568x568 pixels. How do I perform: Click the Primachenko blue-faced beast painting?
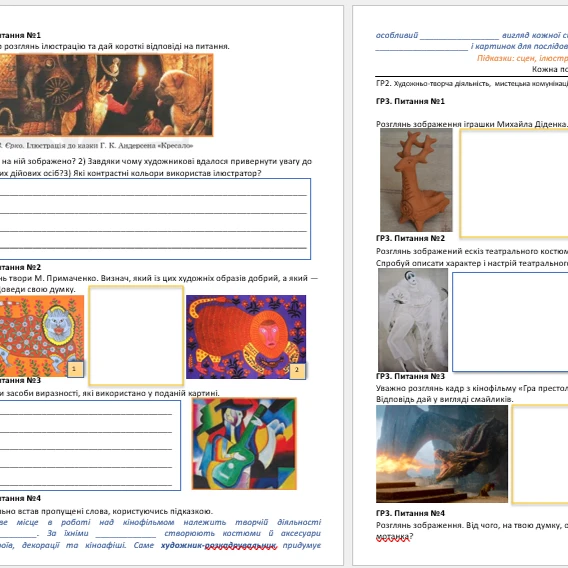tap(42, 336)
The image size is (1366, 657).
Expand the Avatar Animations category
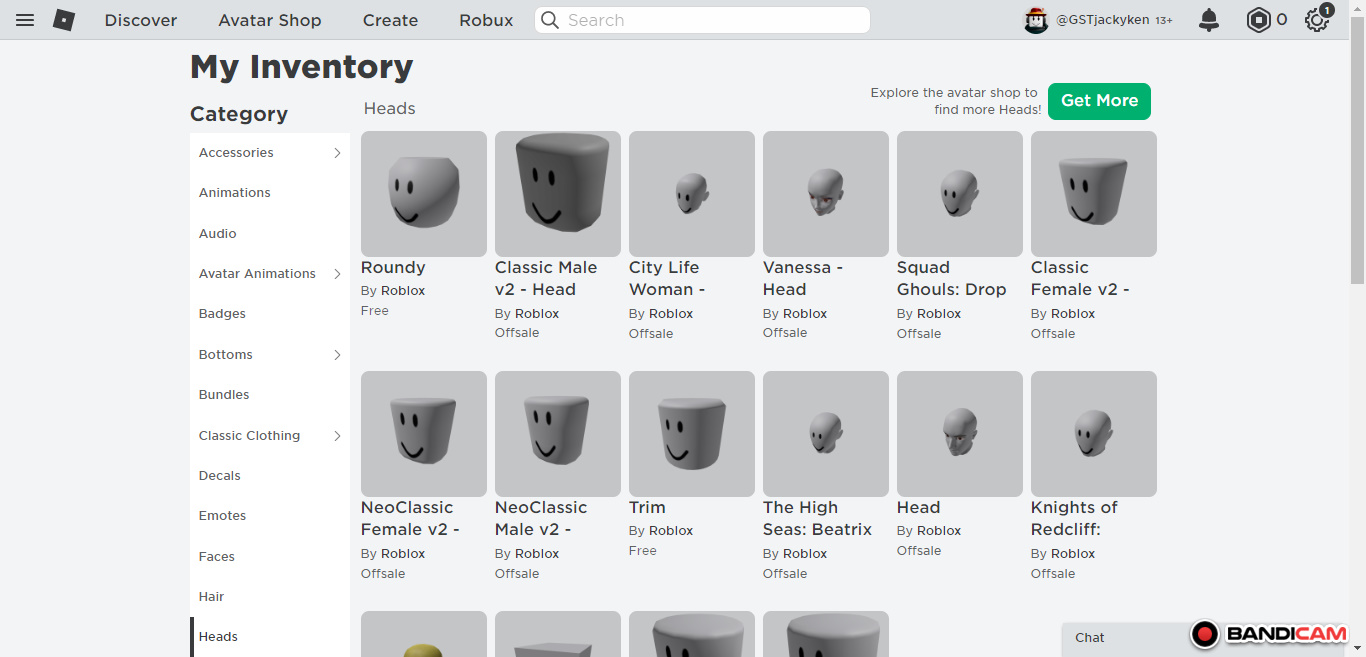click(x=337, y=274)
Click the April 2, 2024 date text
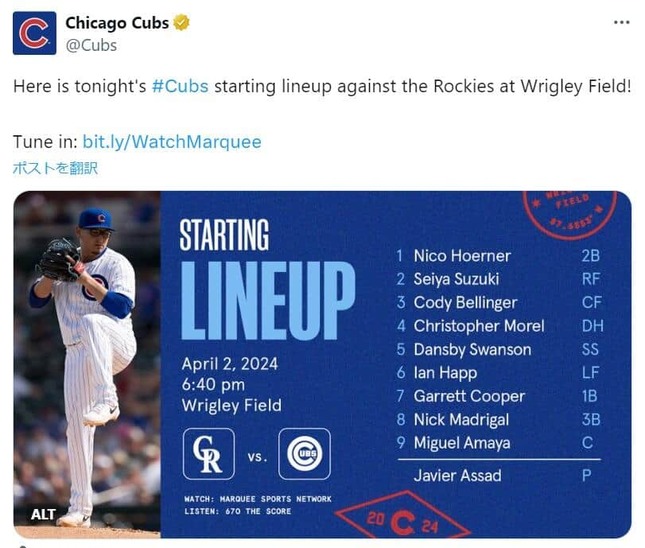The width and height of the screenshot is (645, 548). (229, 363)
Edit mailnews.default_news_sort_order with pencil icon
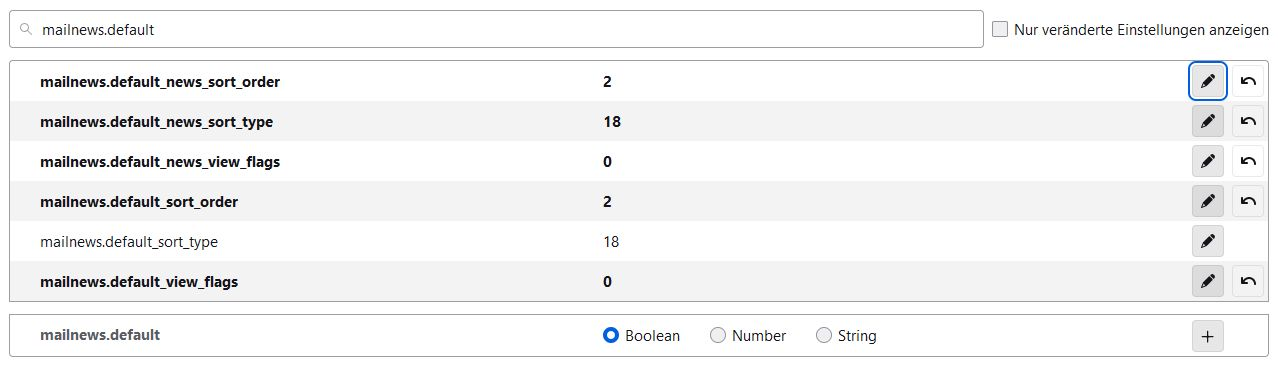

::::::::

▸ Your instructions:
Begin with the line containing "Expand the Avatar Animations category", stop at the last line of the records above, and copy every line in between exactly, both ends included, with no pictures.

▸ Output:
Expand the Avatar Animations category
click(x=337, y=274)
Click the April 2, 2024 date text
The width and height of the screenshot is (645, 548). (229, 363)
Edit mailnews.default_news_sort_order with pencil icon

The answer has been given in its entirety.